### EXERCISE
From the records below, set down exactly the lines starting with the line that contains "The width and" and going on through the line that contains "You are a computer-use agent.". Nothing else is wanted.

### DATASET EXTRACT
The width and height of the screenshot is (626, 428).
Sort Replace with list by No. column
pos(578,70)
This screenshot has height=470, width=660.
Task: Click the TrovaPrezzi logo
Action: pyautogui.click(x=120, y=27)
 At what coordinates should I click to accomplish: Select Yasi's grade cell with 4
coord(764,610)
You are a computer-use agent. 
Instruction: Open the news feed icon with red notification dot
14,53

* * *

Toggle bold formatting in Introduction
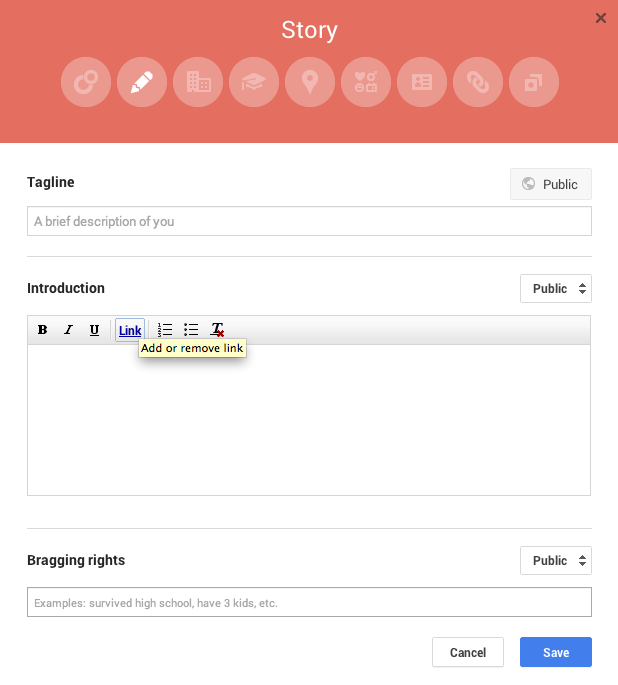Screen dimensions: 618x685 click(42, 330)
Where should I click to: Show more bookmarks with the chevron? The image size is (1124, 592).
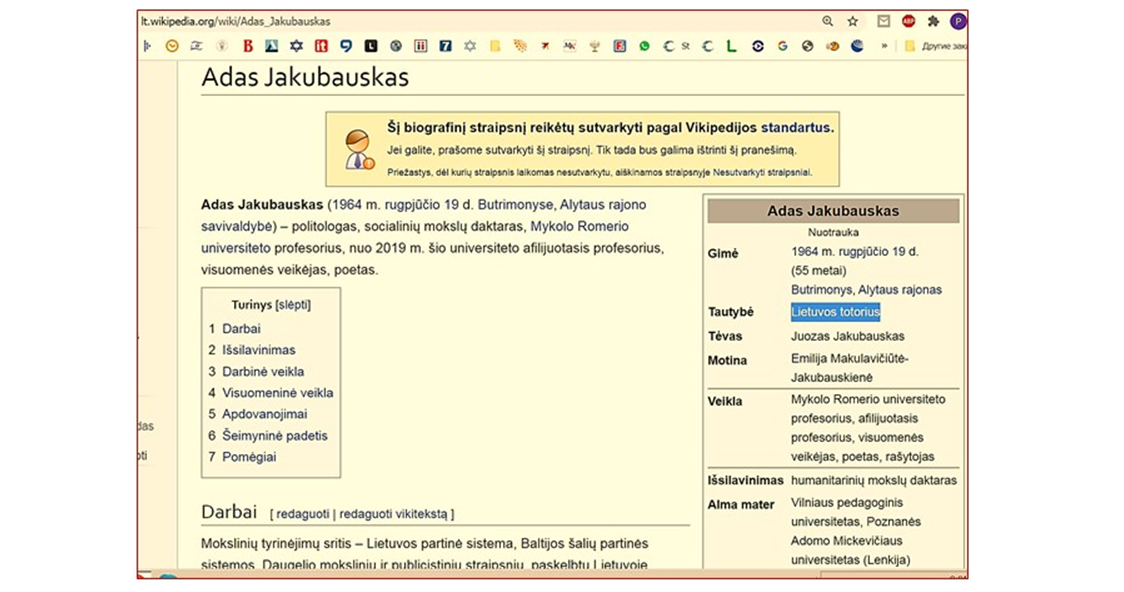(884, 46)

### REPLY
The width and height of the screenshot is (626, 428).
Sort Replace with list by No. column
pos(578,70)
This screenshot has height=470, width=660.
Task: Click the TrovaPrezzi logo
Action: pyautogui.click(x=120, y=27)
 At what coordinates should I click to accomplish: Select Yasi's grade cell with 4
coord(764,610)
You are a computer-use agent. 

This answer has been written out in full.